White man discovers Arab Orwell

London Times columnist (and Tory MP) Michael Gove waxes lyrical about Alaa al-Aswany’s Yacoubian Building, comparing him to Orwell making a parallel between the Soviet Union in the 1980s and the Arab world today:

The tragedy of Arab life haunts many hearts but has remained, apparently, insoluble. For those counted wise in the West the state of the Arab world now is like the existence of the Soviet Union in the Eighties — a durable fact that one has to learn to accept. The idea that democracy, or anything like it, can take root in the arid soil of the Middle East is a mirage — and pursuing it will end only in misery, as Iraq’s tragedy is proving.

But now new voices are challenging that assumption. A work has recently been produced that lays bare the ugliness of contemporary Egyptian society — the staggering level of business corruption, the ruthlessness with which political power is manipulated by the elites to consolidate their own position, the sexual hypocrisy which stifles genuine freedom and deprives women of basic rights, the crushing of individual initiative and ambition by cronyism and the rise in extremism fuelled directly by the regime’s own flagrant defiance of the common good.

The work is not a polemic for a neo-con think-tank but a novel, The Yacoubian Building, by the Egyptian writer Alaa al-Aswany. What makes it remarkable as a work of fiction is the manner in which al-Aswany combines his devastating hatchet job on the current Egyptian regime with a touching and humane narrative that engages the reader as charmingly as Armistead Maupin or Alexander McCall Smith.

In other news, white man discovers social critique in Arab literature. Wait until he finds out about Sonallah Ibrahim!

[Thanks, S.]

0 thoughts on “White man discovers Arab Orwell”

  1. That’s a disgraceful way to introduce a piece by someone who was writing for a western audience with little knowledge of Arab culture, and suggesting that there really aren’t such big differences between people of different races and traditions. As a result of reading Gove’s piece, at least some people will be buying and reading al-Aswany’s book who would not otherwise have done so.

  2. I had a good snicker at the earnestness and cluelessness of it all. But if it creates more awareness about political repression and corruption in Egypt, Clueless Whitey ain’t so bad. It’s nice in a way to get the neocon/Cold War rhetoric to work in favour of pro-democracy forces in Egypt, rather than in favour of some imagined last liberal hold-outs against the Islamist hordes.

  3. all of which ignores the fact that it isn’t a very good book. and, peter risdon, the point is not so much that it was written “for a western audience with little knowledge of Arab culture” as gove’s own ignorance (viz. his ridiculous excitement about the author’s daring–probably because of the heady mix of cartoonish gays and confused islamist youth–and daft literary comparisons). finally, there’s no need to read aswani to find out about “political repression and corruption in Egypt”. most people, however ignorant, would assume it to be the case and they’d be right.

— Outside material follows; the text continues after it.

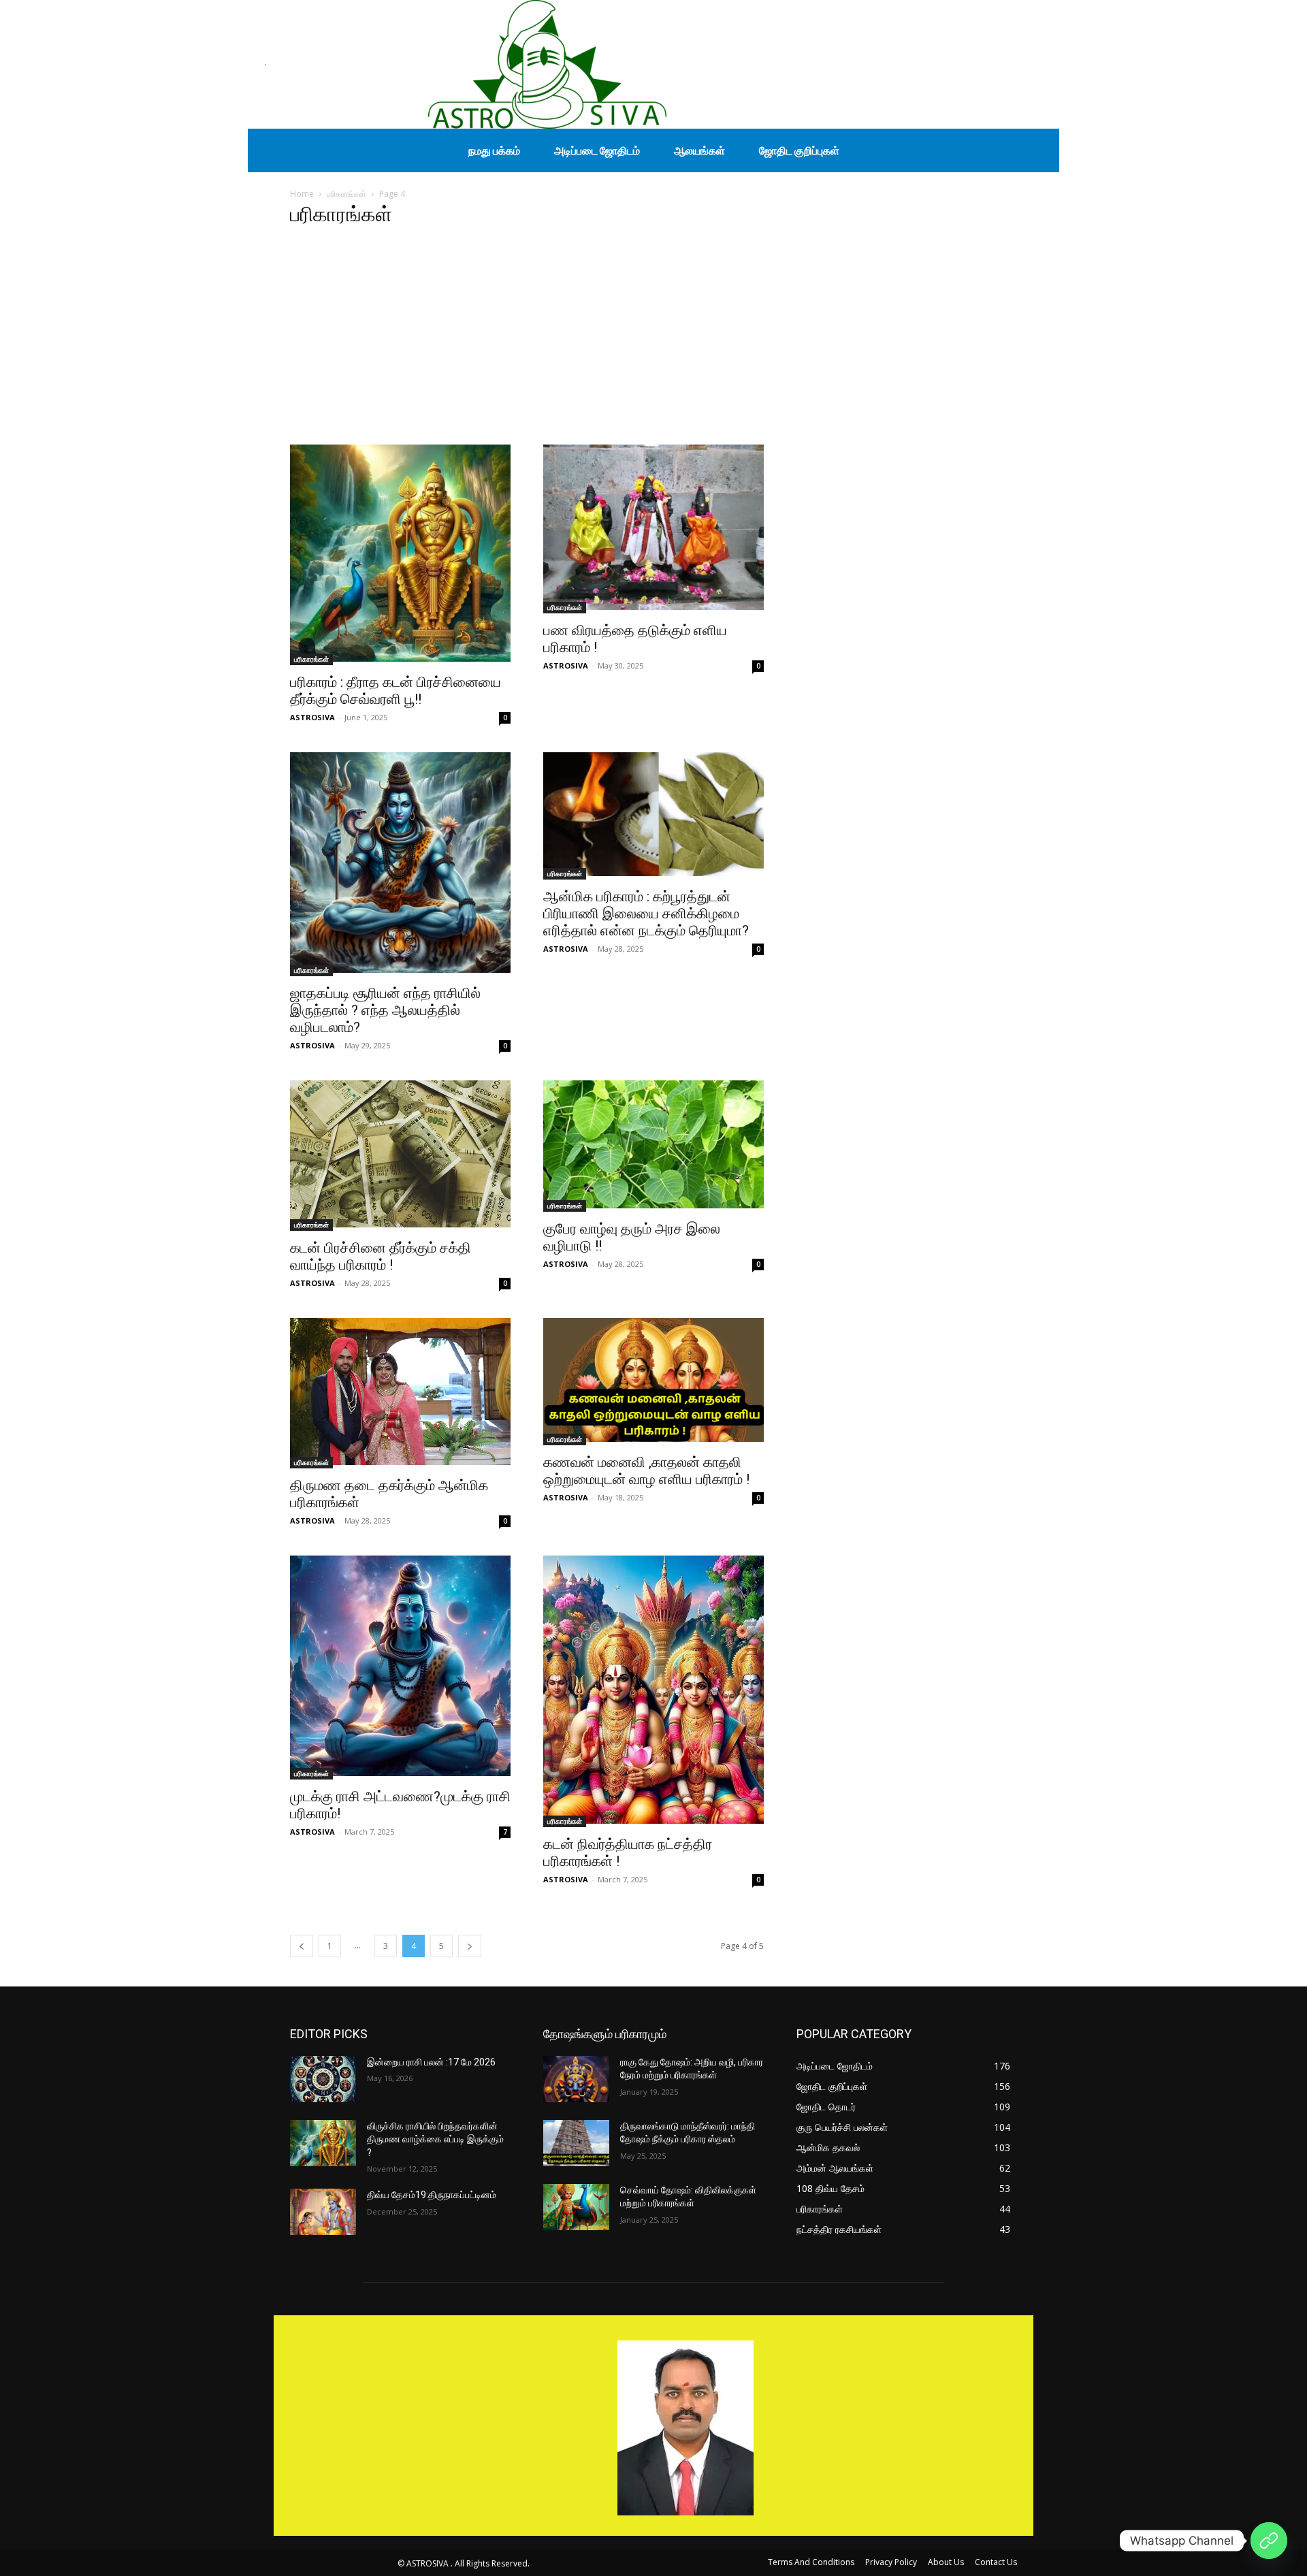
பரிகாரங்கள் (346, 193)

    maybe it’s all for the best, but can anything so stupid (i.e. michael gove reads one iffy novel and is suddenly up to his waist in insight) actually be anything other than depressing?

  4. I agree with Peter. Most people in the West don’t give a whit about the Arab world and don’t consider (or care) whether there’s anyone who’s unhappy about the corruption and lack of social mobility and is made to suffer as a result.

    While Yaqoubian may be a work of schlock fiction — and “r” is right, it’s not a terribly good book — it is getting a lot of attention — it’s been released in the US by a mainstream publisher, and it’s even appeared on a few uni syllabi. It’s an accessible book about the Arab World that people are talking about, and for once it’s not written by Pipes or Spencer or someone of that ilk.

    Beggars can’t be choosers here: if it takes a piece of schlock fiction to get people in the West to see the Arab world as stratified and multi-dimensional, so be it. It may not be the ideal book to represent the Arab world — God knows I cringe at the thought of what the rest of the world is learning about the US from Baywatch and American Idol — but if you want to know what the average person thinks about the Arab world, start trolling the reader comments on Amazon (if your blood pressure can take it).

    Maybe once they’re done with Yaqoubian they’ll actually be inspired to pick up Sonallah Ibrahim or Abdelrahman Munif and read something “real.”

    In the meantime, I say take advantage of the conversation Yaqoubian has started and get ready to direct it somewhere more productive.

  5. I can’t wait for Gove to discover the “new Saudi chick lit”, full of sex, especially lesbianism and S&M.

  6. Give us Western Liberals a break here. It’s not easy calling attention to any progressive voices in the Arab world when the prevailing opinion among both the left and right –at least in my world of Chicago Illinois– is Arabs are a violent lot we should leave to butcher and oppress one another; and we’ll drive ethanol fueled cars using good midwestern grain.